WHAT THIS TASK INVOLVES
Begin at the first line of the records below and, please, give each line again exactly until the line with "Given: Click the person icon on Name template" is included.
== DATA TO USE
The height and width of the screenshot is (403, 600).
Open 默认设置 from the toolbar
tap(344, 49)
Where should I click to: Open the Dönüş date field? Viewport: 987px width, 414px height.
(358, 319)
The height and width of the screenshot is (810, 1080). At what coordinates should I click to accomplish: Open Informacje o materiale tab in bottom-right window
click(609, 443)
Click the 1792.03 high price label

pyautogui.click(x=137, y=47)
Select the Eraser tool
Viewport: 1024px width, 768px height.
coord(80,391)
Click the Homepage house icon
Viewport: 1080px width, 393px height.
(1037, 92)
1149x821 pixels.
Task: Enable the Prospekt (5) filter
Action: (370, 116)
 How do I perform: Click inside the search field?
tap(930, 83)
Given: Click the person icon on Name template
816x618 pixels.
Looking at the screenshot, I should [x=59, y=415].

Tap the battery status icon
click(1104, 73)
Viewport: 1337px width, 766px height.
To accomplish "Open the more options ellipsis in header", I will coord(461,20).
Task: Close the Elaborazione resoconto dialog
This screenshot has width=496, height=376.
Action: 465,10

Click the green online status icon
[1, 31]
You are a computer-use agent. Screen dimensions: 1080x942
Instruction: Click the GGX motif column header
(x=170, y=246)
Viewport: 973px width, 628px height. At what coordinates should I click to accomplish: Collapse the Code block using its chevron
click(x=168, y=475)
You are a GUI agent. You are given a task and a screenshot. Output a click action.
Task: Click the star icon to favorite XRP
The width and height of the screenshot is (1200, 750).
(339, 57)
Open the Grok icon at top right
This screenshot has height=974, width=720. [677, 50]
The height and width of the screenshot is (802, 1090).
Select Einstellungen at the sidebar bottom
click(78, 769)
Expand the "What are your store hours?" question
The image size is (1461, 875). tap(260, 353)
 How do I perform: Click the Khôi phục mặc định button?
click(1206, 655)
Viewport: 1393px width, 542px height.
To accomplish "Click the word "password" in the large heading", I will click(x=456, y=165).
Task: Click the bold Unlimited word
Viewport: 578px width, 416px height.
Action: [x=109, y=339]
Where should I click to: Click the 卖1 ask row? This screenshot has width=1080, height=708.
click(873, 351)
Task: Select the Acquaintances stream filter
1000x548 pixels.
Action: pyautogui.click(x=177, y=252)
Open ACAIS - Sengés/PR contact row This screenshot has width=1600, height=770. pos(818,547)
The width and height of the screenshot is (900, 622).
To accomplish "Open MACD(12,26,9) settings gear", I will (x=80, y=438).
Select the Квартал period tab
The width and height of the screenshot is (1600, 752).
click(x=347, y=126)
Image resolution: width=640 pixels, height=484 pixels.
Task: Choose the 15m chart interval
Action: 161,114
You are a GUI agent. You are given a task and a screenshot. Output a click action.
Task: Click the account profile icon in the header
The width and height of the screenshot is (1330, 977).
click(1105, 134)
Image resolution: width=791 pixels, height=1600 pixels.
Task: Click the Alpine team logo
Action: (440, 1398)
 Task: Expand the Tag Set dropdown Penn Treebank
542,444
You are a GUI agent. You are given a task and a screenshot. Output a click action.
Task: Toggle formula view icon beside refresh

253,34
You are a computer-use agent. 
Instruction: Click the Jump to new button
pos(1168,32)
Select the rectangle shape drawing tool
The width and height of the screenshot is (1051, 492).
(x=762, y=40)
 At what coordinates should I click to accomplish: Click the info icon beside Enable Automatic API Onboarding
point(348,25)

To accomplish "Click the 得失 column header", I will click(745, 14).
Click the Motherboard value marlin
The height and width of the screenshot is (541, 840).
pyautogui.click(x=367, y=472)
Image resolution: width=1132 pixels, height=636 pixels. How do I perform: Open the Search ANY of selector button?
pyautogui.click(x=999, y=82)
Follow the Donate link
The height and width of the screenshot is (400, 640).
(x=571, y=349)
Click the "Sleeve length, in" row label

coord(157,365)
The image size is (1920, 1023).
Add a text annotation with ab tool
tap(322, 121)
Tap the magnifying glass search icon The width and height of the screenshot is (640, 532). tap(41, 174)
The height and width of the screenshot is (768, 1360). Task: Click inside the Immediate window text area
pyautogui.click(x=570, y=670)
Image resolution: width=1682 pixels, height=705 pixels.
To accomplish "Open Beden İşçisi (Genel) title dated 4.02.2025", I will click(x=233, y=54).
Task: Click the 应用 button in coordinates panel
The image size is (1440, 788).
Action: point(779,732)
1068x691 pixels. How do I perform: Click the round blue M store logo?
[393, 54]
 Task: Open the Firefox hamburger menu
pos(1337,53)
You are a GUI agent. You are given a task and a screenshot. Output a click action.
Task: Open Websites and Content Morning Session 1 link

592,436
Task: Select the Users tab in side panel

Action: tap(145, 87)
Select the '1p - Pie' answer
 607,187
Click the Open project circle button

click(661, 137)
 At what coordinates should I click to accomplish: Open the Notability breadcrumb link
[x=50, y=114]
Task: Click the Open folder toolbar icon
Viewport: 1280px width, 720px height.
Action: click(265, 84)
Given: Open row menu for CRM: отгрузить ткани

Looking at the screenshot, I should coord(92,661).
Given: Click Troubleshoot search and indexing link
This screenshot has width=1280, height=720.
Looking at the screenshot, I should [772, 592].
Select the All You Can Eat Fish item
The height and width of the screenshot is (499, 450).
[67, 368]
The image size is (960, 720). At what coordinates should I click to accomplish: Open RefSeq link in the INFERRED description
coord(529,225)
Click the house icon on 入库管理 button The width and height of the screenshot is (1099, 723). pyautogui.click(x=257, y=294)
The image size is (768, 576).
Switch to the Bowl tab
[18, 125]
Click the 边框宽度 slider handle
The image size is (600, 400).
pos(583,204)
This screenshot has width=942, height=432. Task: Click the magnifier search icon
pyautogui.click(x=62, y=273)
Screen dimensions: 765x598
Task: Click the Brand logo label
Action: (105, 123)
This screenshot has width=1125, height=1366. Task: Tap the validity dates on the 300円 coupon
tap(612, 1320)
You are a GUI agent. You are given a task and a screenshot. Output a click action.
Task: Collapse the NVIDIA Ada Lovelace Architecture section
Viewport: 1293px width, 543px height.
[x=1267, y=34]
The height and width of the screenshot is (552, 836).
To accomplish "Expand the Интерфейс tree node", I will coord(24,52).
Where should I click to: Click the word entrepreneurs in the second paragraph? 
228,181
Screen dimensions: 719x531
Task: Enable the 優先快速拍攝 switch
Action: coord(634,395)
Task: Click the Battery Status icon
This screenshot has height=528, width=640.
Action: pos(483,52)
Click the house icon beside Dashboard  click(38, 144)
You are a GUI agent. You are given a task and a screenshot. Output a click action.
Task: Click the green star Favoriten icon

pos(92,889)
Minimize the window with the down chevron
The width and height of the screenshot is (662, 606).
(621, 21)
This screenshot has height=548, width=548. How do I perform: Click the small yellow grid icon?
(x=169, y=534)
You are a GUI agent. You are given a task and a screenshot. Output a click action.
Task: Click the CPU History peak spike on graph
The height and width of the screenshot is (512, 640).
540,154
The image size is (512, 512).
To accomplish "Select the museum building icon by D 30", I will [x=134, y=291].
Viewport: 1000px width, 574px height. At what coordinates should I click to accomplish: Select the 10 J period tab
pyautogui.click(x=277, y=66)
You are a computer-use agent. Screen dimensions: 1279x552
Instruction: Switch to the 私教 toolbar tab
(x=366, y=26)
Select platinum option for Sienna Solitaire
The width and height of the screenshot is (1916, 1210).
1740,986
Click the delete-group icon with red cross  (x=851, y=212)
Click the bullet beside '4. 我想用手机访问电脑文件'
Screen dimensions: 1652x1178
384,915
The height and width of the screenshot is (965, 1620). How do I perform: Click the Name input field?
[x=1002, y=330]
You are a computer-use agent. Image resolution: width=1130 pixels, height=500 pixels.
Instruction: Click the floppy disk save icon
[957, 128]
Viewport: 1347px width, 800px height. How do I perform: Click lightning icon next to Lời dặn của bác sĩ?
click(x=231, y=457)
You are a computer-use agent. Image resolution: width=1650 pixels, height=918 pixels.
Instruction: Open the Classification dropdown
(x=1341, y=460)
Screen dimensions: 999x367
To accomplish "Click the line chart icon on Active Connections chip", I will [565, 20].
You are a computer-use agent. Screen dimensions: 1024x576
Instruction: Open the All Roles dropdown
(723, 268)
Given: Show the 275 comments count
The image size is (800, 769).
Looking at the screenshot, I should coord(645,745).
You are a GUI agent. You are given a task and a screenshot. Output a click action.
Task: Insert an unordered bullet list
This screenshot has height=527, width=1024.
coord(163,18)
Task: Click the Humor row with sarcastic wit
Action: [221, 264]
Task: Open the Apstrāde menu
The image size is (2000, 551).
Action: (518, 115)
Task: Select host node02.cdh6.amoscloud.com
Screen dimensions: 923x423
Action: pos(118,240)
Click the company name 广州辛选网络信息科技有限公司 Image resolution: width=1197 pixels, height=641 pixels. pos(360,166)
====
ANSWER TO THE PROBLEM
The height and width of the screenshot is (403, 600).
Open 默认设置 from the toolbar
tap(344, 49)
Where should I click to: Open the Dönüş date field? Viewport: 987px width, 414px height.
(358, 319)
The height and width of the screenshot is (810, 1080). At what coordinates should I click to accomplish: Open Informacje o materiale tab in bottom-right window
click(609, 443)
Click the 1792.03 high price label

pyautogui.click(x=137, y=47)
Select the Eraser tool
Viewport: 1024px width, 768px height.
coord(80,391)
Click the Homepage house icon
Viewport: 1080px width, 393px height.
(1037, 92)
1149x821 pixels.
Task: Enable the Prospekt (5) filter
Action: (370, 116)
 How do I perform: Click inside the search field?
tap(930, 83)
Given: Click the person icon on Name template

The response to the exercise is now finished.